La promiscuité, oui, l'intimité, non.



Dernièrement, le monde du yoga n’a qu’un sujet à la bouche, et des plus brûlants : le documentaire révélant les agissements de Bikram Choudury.

Que l’on adhère ou non à sa méthode, là n’est pas la question : c’est l’homme, son ego et son sens de la démesure, dérivant vers l’absence de considération d’autrui, au point de faire face à des accusations de viol, qui y sont exposés sans détour.

Certains extraits sont sidérant, insensés. Difficile d’imaginer que tant de gens aient pu l’encenser, désirer apprendre à ses côtés. On entend parler de son charme, de son don pour le divertissement, et c’est là le constat le plus glaçant au final : les monstres ne sont jamais uniquement des monstres, évidemment - ils avancent plus ou moins bien masqués, jouent la comédie, séduisent, rusent et détournent agilement l’attention. Quand on se risque à regarder sous le lit, ils ont déjà décampé.

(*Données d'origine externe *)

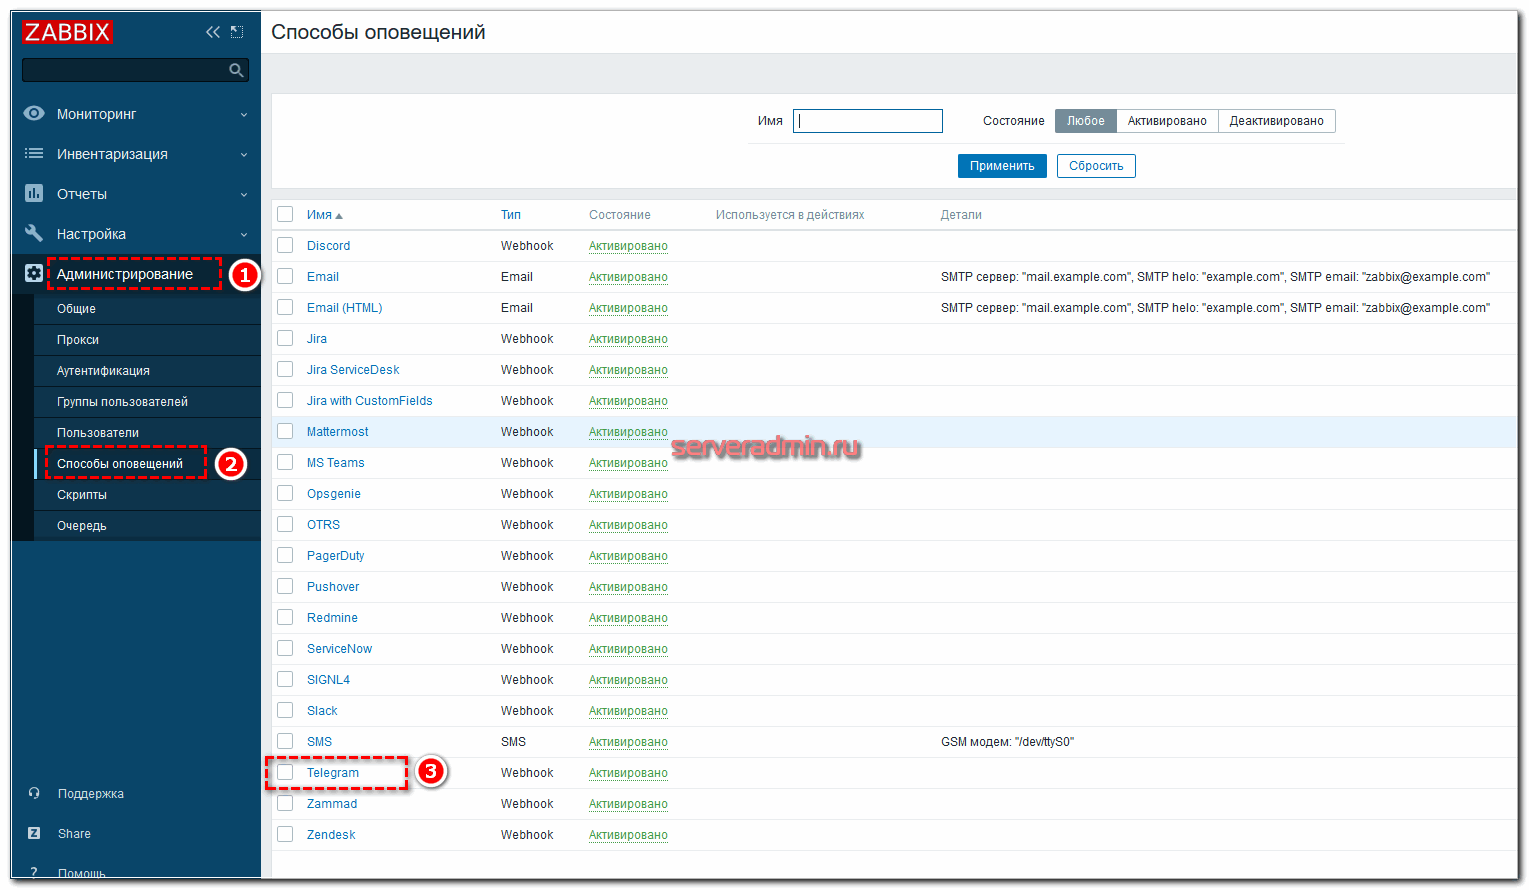Screen dimensions: 1529x890
Task: Check the select-all checkbox in table header
Action: pos(285,215)
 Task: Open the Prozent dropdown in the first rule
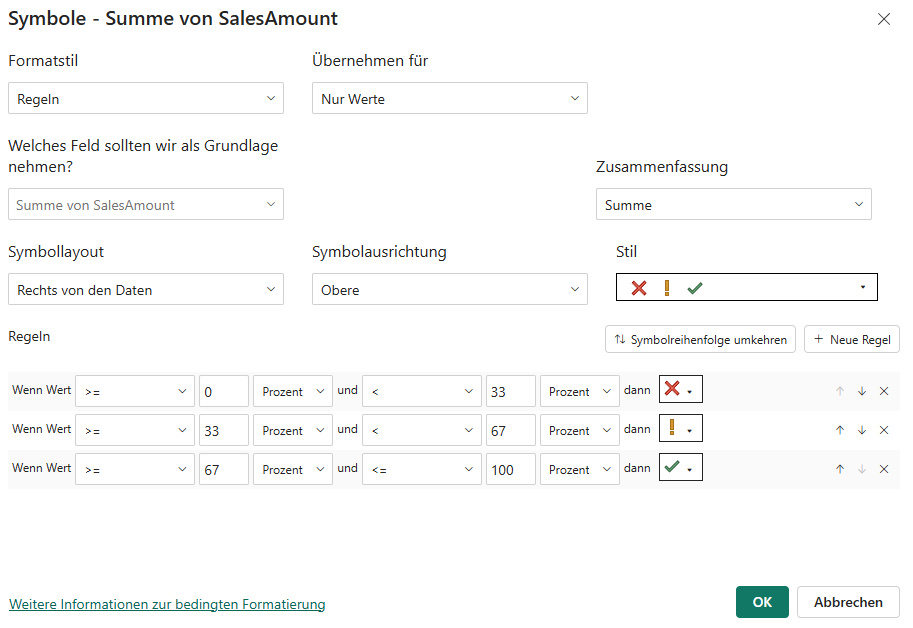point(292,390)
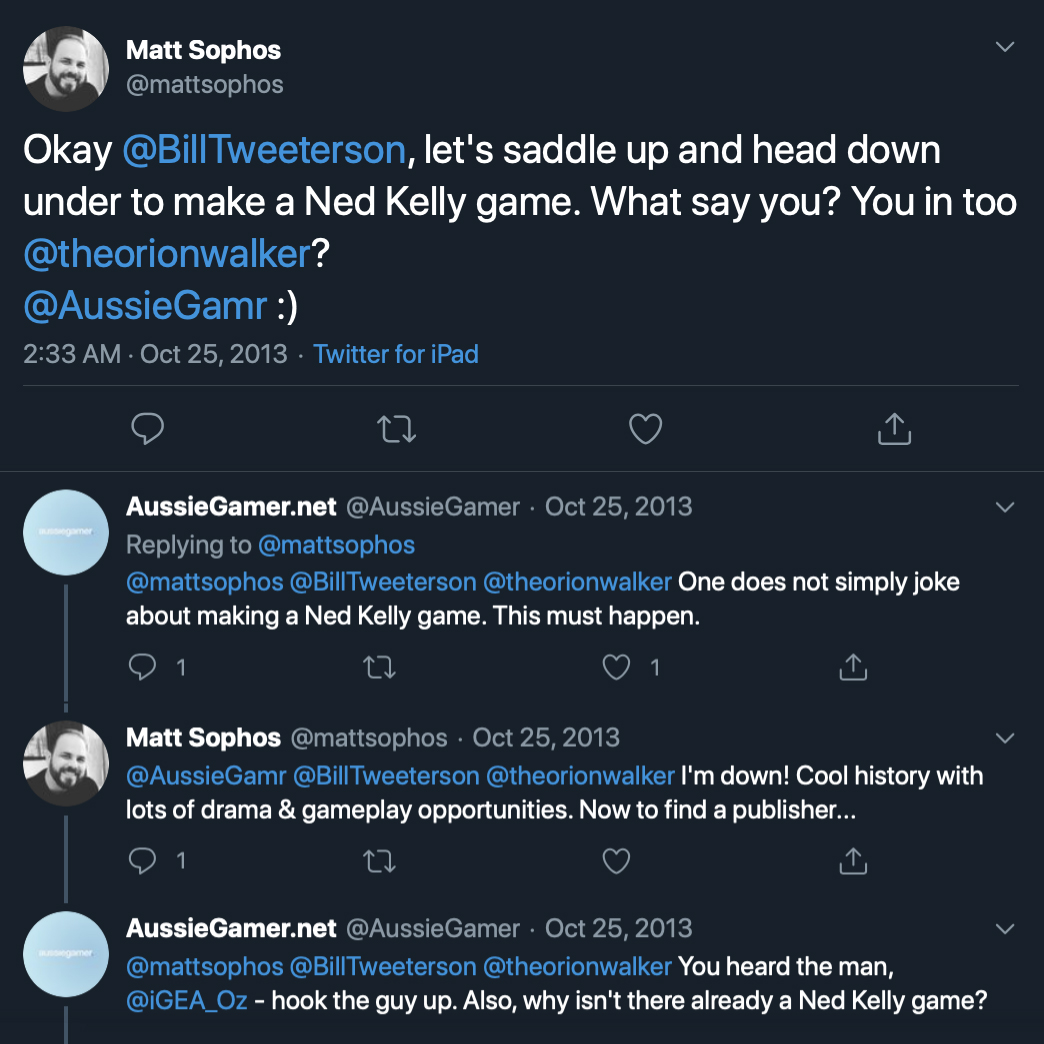Screen dimensions: 1044x1044
Task: Like the 'I'm down!' reply tweet
Action: 617,860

La question du rapport enseignant-élève se pose alors, plus que jamais, concernant les ajustements : à quel moment le toucher, l’intervention, l’encouragement, l’information que l’on amorce empiètent sur le territoire d’autrui ?

En Katonah yoga, et notamment en atelier ou en cours particulier, les ajustements sont non seulement nombreux mais aussi... exubérants, pourrait-on dire. La promiscuité est de mise, mais jamais gratuitement : le poids de notre corps, l’appui, ancre davantage celui de l’élève, l’aide à prendre conscience de la juste direction à emprunter. Nos mains s’impliquent, mais nos pieds aussi, notre bassin, notre tête, même parfois... Nous devenons outil, à part entière.

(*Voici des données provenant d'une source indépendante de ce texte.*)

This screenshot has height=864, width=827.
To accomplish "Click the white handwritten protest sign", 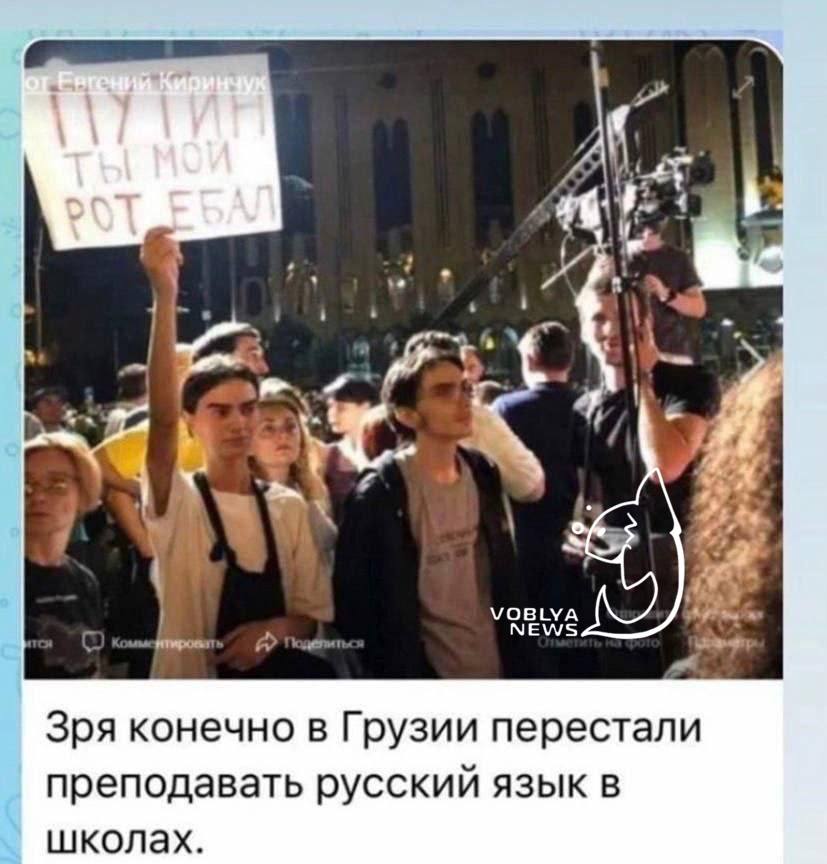I will click(x=154, y=152).
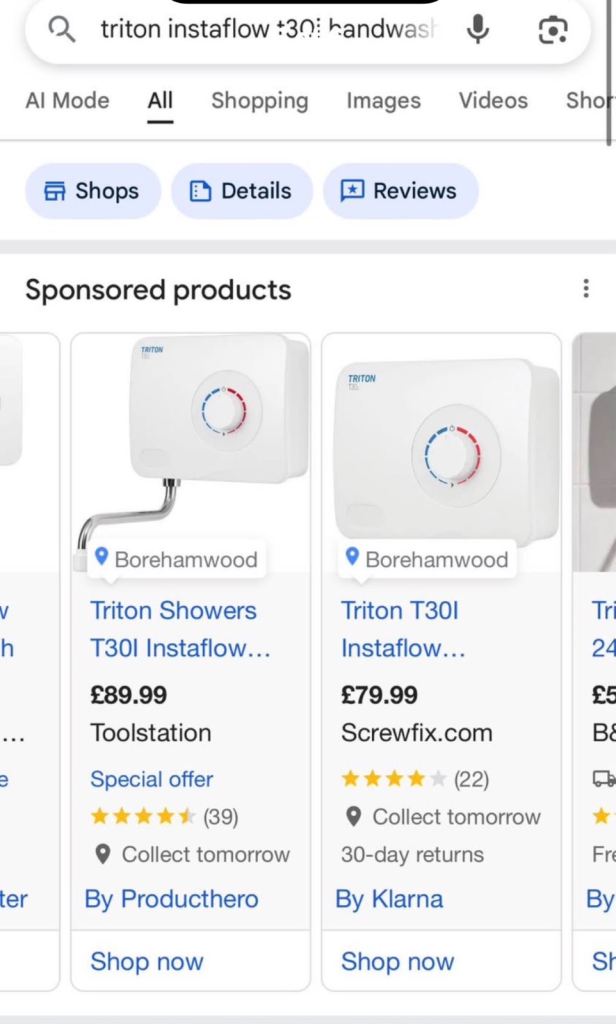This screenshot has height=1024, width=616.
Task: Click the Borehamwood location pin on Screwfix card
Action: tap(352, 558)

C’est là, à mon sens, l’un des aspects de cette pratique qui la rend si unique et ludique, la façon dont elle met l’accent sur le collectif, le partage, la nécessité d’entrer en contact avec autrui, tant que cela ne frôle aucunement avec l’intrusif, l’ambigu, ni ne ressemble à une quelconque forme de domination.

Le fait qu’une femme - Nevine Michaan - soit à l’origine du Katonah yoga, s’avère, quelque part, rassurant : le risque de voir la ligne franchie est soudain moindre, aussi cliché cela puisse t-il sembler.

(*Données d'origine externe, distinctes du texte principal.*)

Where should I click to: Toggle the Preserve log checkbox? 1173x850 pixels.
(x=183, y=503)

Tous ces remous, toutes ces vagues, outre leur rôle évident, pour qu’affleure enfin à la surface ce qui demeurait dans l’ombre, ont également pour mérite de nous rappeler que nous sommes là pour prendre soin de nos élèves avant tout.


Certains professeurs considèrent, d’une façon presque Nietzschéenne, qu’il s’agit de tirer vers le haut coûte que coûte, quitte à ce que cela s’esquisse parfois douloureusement, mais pour ma part, je ne peux m’aligner avec cette façon de voir les choses. Nous n’avons pas à imposer : nous proposons, suggérons, nous encourageons. Notre savoir ne doit en aucun cas devenir un vouloir, un pouvoir. La pratique doit offrir refuge, un espace libre, sécure, pour que l’évolution se fasse naturellement ; dans l’effort, certes, mais un effort que l’élève choisit, rencontre de lui-même, et surtout - surtout - à son rythme.